Ramesh Ponnuru of National Review Online highlights two key problems with President Biden’s plan for new national legislation targeting elections.

First, Ponnuru pans the president’s “reckless plan.”

The biggest problem with the system of casting and counting votes in the U.S. is neither voter fraud nor voter suppression. It’s lack of trust in a system that has shown very little of either. It’s an issue Senator Manchin (D., W. Va.) rightly highlighted in explaining his own opposition to enacting sweeping national changes to election law on a partisan basis. The only thing that could be worse for public trust in elections would be to enact sweeping national changes to election law on a partisan basis after changing the rules to do it. Which is, naturally, President Biden’s plan.

Ponnuru also highlights one element of Biden’s plan that the president refuses to mention.

President Biden didn’t explicitly mention voter-ID requirements in his speech, but both of the bills he was urging the Senate to change its rules to pass have something to say about those requirements. … [T]he “Freedom to Vote Act” (S. 2747) would forbid states from requiring photo identification from voters in federal elections.
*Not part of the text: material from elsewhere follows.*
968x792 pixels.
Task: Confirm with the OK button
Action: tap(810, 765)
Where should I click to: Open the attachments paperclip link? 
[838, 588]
States would be required to accept utility bills, sworn written statements, and other non-photographic forms of identification.
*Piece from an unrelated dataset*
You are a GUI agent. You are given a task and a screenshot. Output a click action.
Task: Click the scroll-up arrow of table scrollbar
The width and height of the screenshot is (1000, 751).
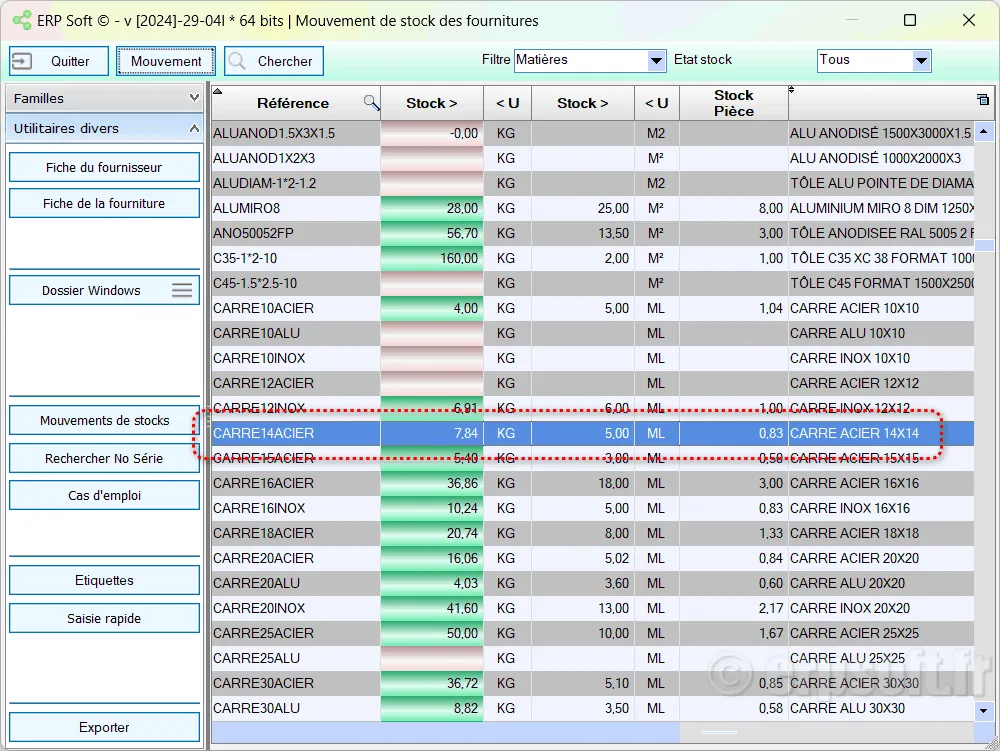(x=985, y=130)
The John Lewis Voting Rights Advancement Act (H.R. 4) treats states’ photo-ID requirements as evidence that they are denying or abridging the right to vote; if they rack up enough such offenses, they have to start getting “preclearance” from the Justice Department before changing any voting laws.

Photo-ID requirements have strong support in polls, including the support of most Democrats and most nonwhites, and don’t appear to reduce voter turnout in general or minority turnout in particular. Which is probably why Biden didn’t call attention to these provisions of the bills he is so intent on getting enacted.